IRD reckons about $256m worth of income was not reported in 2018 and 2019 — about $108.8m identified this year, and $148m last year.
According to its annual report, for every $1 spent on efforts to tackle the hidden economy, IRD got about $6 in return revenue last year.
“They targeted getting $4.59 [back] so they were 20 per cent above what
they were expecting,” Baucher said.
IRD research has found that the proportion of people participating in cash jobs was beginning to fall. In 2011, 34 per cent of people said they participated in cash jobs. This is now at 27 per cent, while only 16 per cent of people said they were now likely to ask for a cash price discount compared with 27 per cent previously.
About 49 per cent of people said cash jobs were acceptable, down from 72 per cent from 2011.
Baucher said IRD’s surprise visits and raids to its assessed
“high-risk businesses” would have a positive impact on tackling the hidden economy.
He said New Zealand could also follow the Swedes by implementing a surcharge or similar for cash payments rather than electronic.

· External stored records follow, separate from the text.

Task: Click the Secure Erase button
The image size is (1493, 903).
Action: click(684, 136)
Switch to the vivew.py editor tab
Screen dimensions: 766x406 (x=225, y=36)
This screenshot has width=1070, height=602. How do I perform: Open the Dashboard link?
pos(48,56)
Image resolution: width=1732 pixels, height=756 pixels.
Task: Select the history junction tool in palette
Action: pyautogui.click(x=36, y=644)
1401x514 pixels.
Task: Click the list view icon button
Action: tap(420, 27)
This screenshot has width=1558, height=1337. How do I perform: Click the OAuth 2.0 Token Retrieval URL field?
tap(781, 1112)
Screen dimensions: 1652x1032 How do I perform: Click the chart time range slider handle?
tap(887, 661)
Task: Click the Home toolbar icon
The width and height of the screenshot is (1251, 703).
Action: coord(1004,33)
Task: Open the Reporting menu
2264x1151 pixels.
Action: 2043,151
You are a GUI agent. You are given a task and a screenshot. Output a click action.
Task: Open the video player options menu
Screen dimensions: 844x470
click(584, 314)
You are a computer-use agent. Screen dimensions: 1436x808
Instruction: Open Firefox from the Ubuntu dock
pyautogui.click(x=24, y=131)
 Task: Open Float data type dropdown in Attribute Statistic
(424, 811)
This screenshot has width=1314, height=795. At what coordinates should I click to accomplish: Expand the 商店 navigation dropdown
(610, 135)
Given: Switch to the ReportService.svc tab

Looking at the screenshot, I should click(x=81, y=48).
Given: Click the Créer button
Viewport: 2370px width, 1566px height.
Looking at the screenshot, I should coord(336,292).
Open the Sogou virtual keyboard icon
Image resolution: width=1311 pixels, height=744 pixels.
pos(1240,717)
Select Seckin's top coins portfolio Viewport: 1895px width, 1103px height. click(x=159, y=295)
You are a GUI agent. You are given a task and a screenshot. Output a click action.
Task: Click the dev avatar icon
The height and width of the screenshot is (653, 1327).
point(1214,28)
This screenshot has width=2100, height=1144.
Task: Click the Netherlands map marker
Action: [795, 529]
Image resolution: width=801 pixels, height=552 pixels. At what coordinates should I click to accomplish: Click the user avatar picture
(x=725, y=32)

Inland Revenue customer segment leader for micro Richard Philp said there were 90 tax evasion prosecution cases before the court, and IRD was making progress on the issue.
“The construction industry and the hospitality industry are two industries that typically represent a higher level of cash transactions, and particularly with the hospitality industry, there are small amounts one-by-one but collectively they can build up to be substantial amounts of cash suppressed and not declared annual GST returns,” he said.
The IRD first began cracking down on cash payments in the hospitality industry about three years ago. Unannounced visits to businesses, however, are a new strategy the tax department is undertaking to claw back tax owed.
“Cash jobs undercut legitimate operators,” Philp said. “So our goal is not to prosecute everyone but to have enough examples and representation around our enforcement work that helps guide people to do the right thing.”